• **YOUR TASK**
Duplicate the lines word for word, beginning with the line that contains "Pay the order with CASH" and ending with the final line below, both ends included. Leave the pictures out of your answer.

[START OF INPUT]

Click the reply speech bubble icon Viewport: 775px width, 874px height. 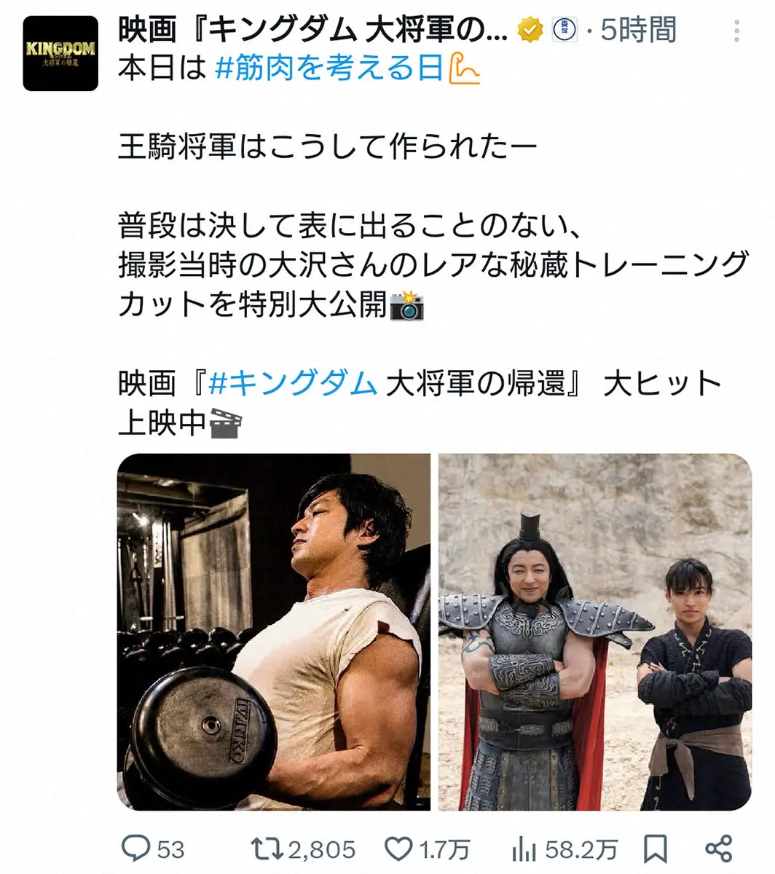(x=135, y=848)
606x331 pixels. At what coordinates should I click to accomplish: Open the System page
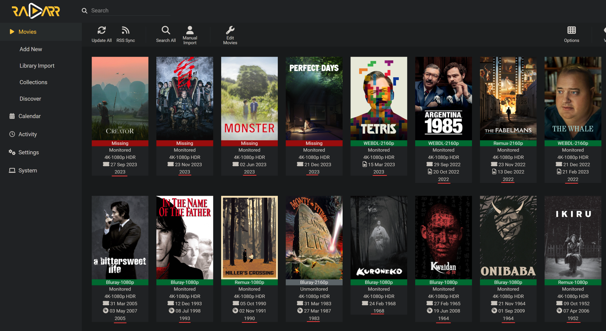click(27, 171)
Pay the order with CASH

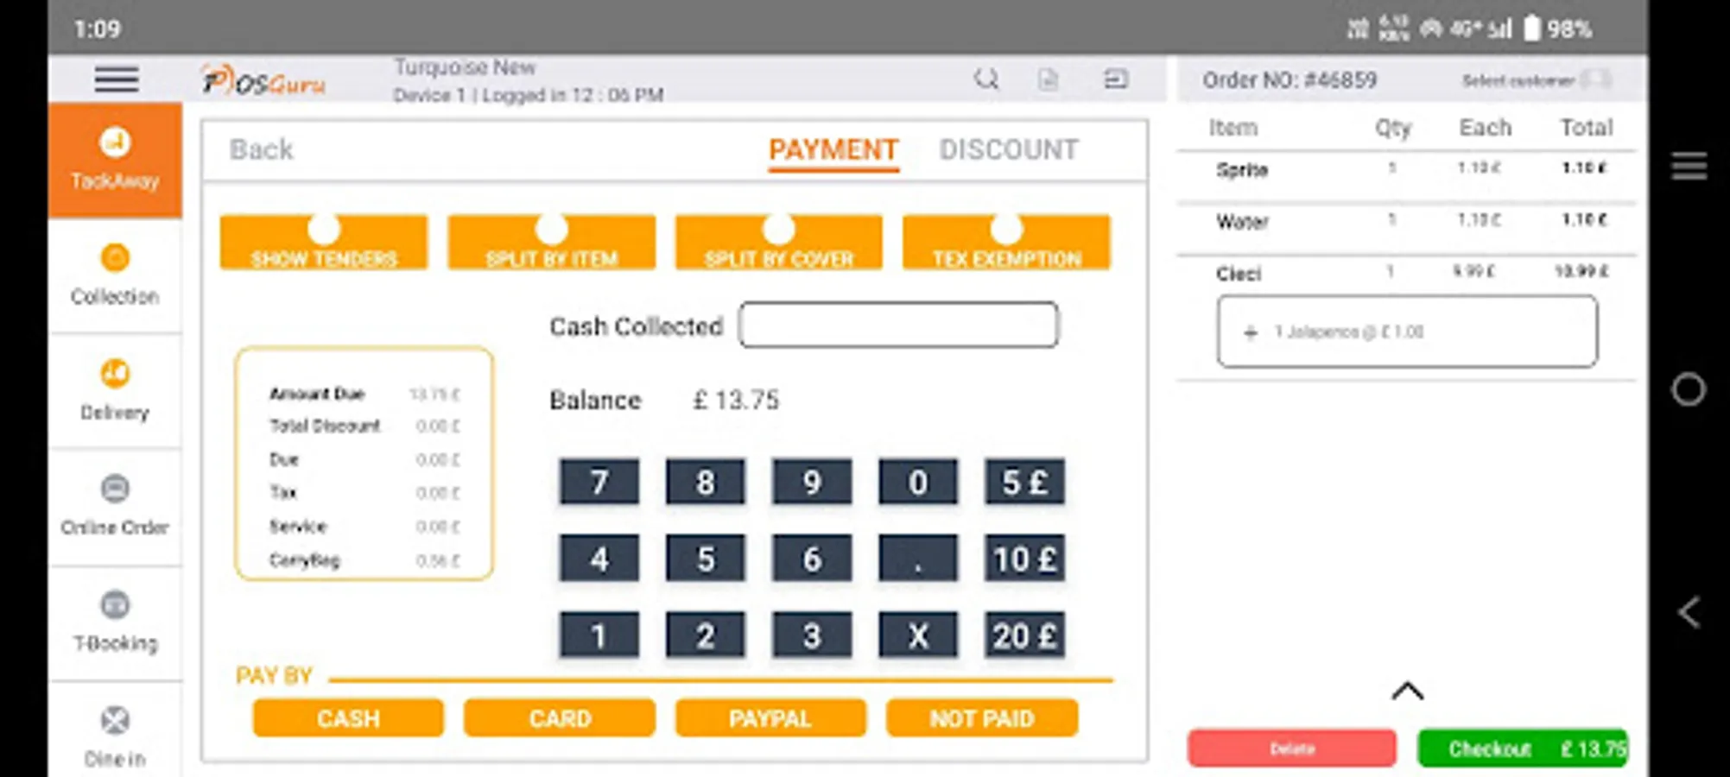click(x=348, y=717)
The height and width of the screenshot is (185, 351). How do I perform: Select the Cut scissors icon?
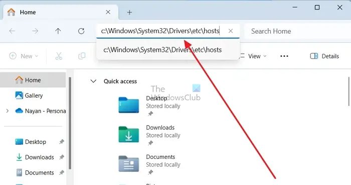coord(59,56)
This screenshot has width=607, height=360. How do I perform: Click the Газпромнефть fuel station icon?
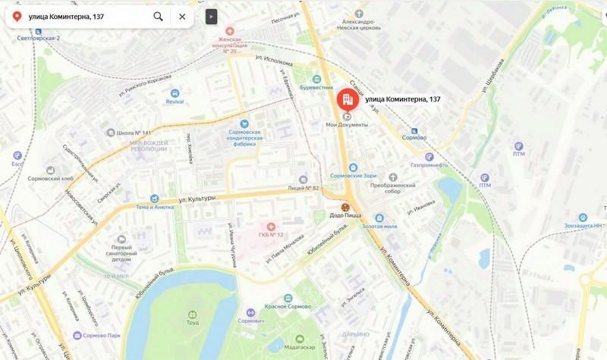[x=429, y=157]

[END OF INPUT]

• **OUTPUT**
Pay the order with CASH

click(x=348, y=717)
The height and width of the screenshot is (185, 351). How do I perform: Select the Cut scissors icon?
coord(59,56)
This screenshot has width=607, height=360. How do I perform: Click the Газпромнефть fuel station icon?
[x=429, y=157]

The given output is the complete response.